[TRY IT] What you output must match the entries exactly, apart from the pictures, which are left out.

Screenshot grounding data:

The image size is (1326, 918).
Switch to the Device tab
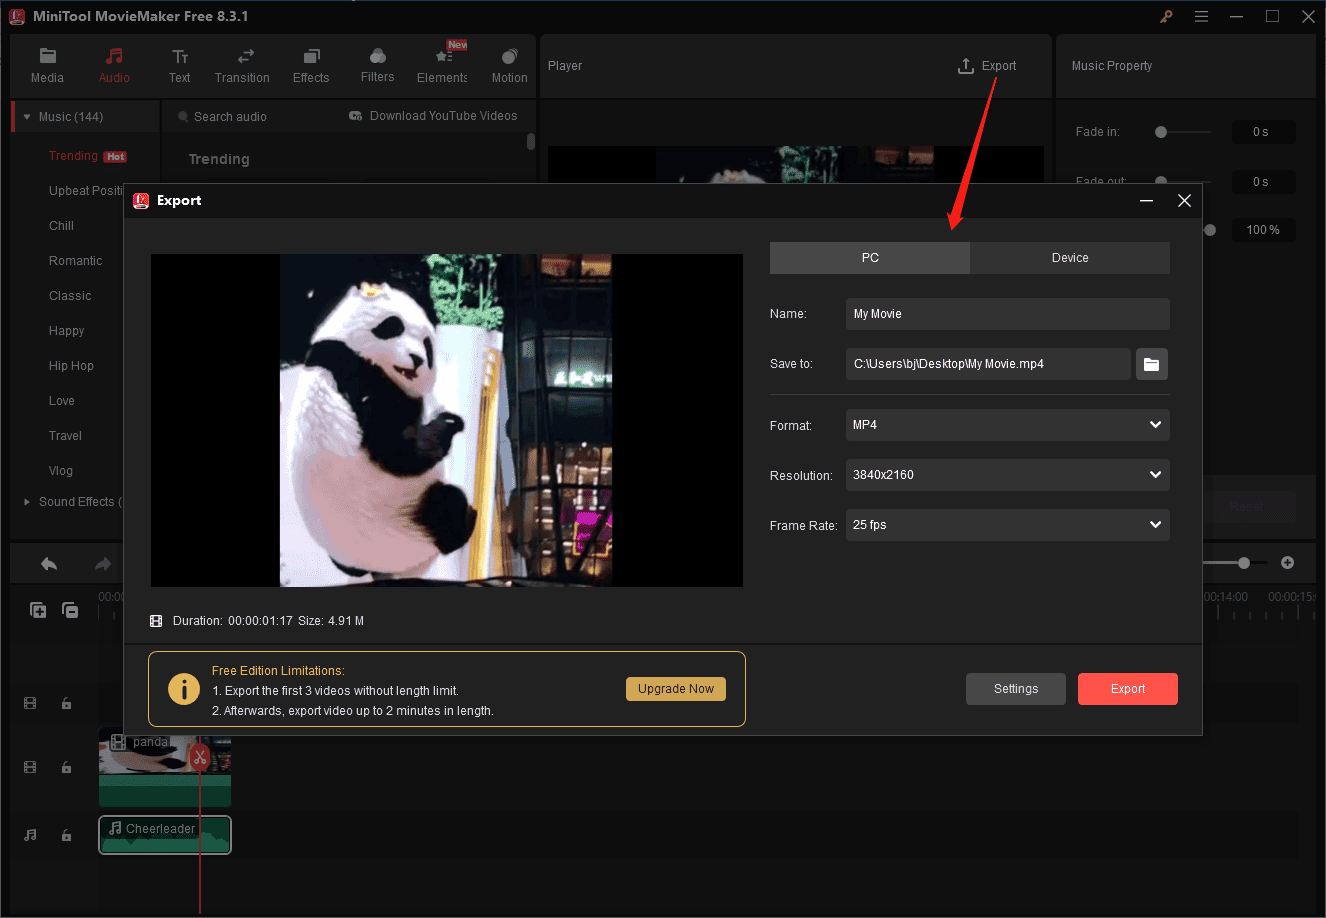click(1069, 257)
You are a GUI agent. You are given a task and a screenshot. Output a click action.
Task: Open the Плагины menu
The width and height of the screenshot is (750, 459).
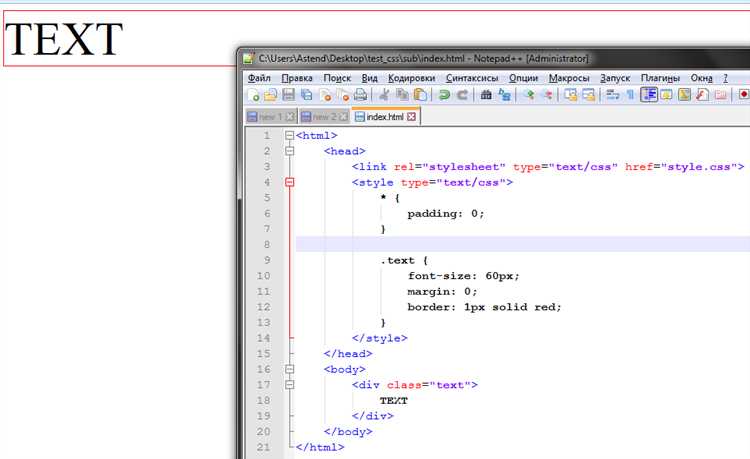coord(660,78)
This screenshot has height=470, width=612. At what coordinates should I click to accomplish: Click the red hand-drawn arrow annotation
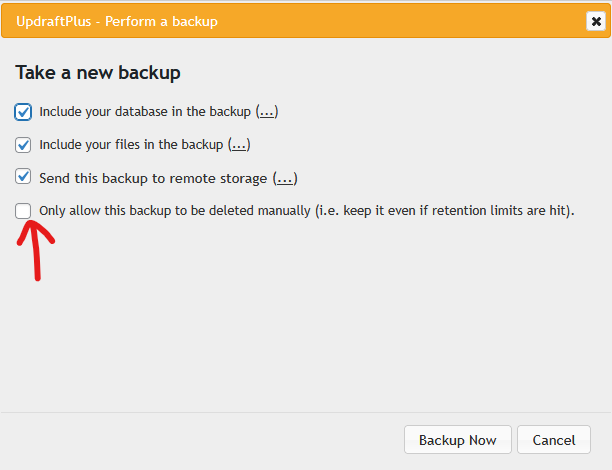coord(37,250)
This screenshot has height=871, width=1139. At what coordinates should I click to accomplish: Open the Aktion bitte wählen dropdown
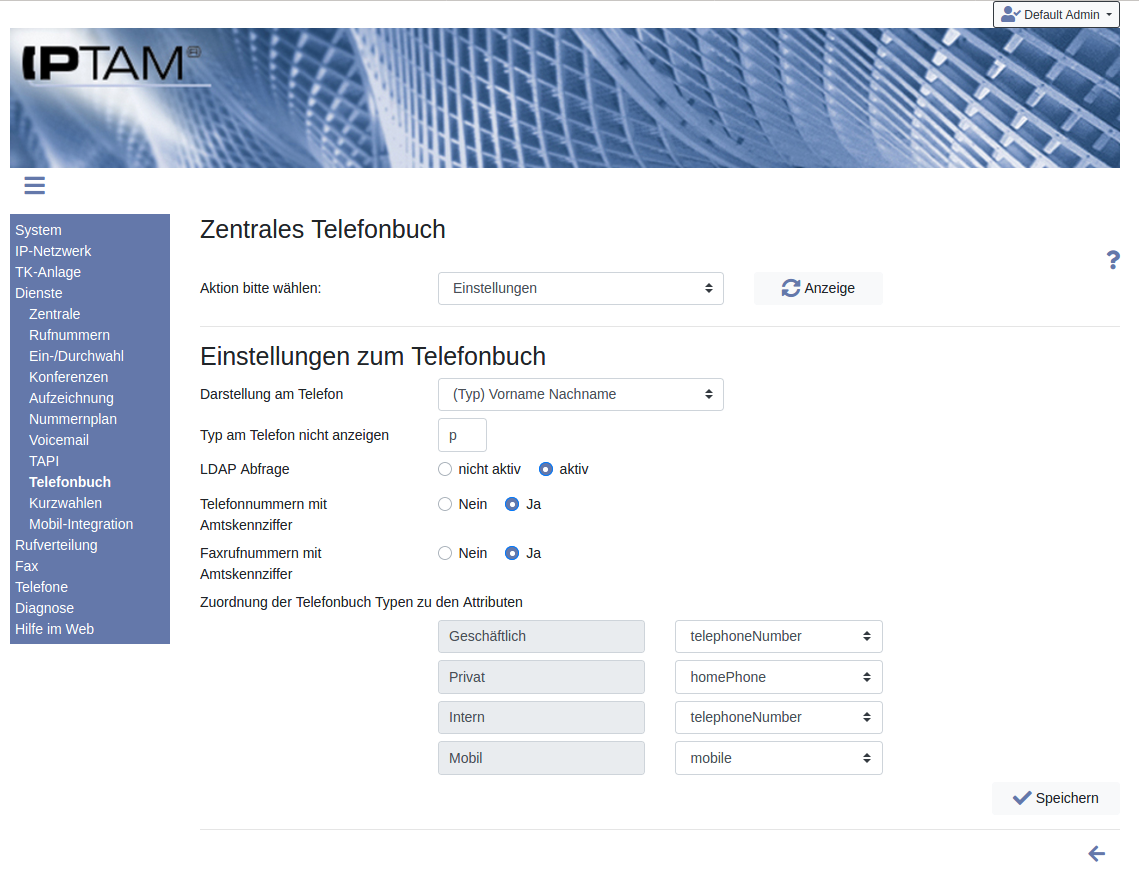coord(580,288)
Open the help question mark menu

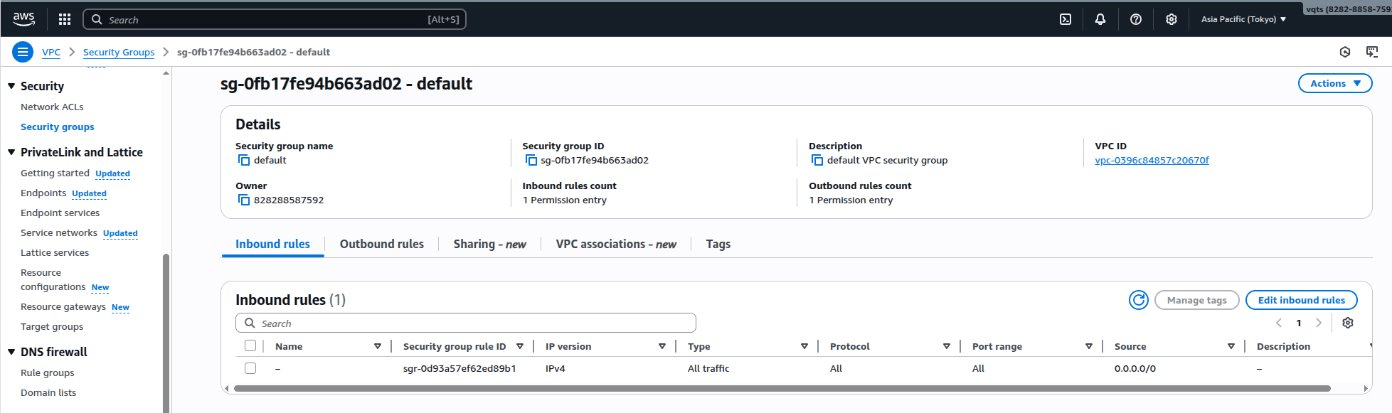(x=1135, y=19)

[RESULT]
The image size is (1326, 918).
Switch to the Device tab
click(1069, 257)
You are a GUI agent. You are given a task and a screenshot. Output a click action.
Task: Open the Плагины menu
The width and height of the screenshot is (750, 459).
coord(660,78)
This screenshot has height=470, width=612. At what coordinates should I click to accomplish: Click the red hand-drawn arrow annotation
coord(37,250)
This screenshot has height=871, width=1139. At what coordinates should I click to accomplish: Open the Aktion bitte wählen dropdown
coord(580,288)
Open the help question mark menu

(x=1135, y=19)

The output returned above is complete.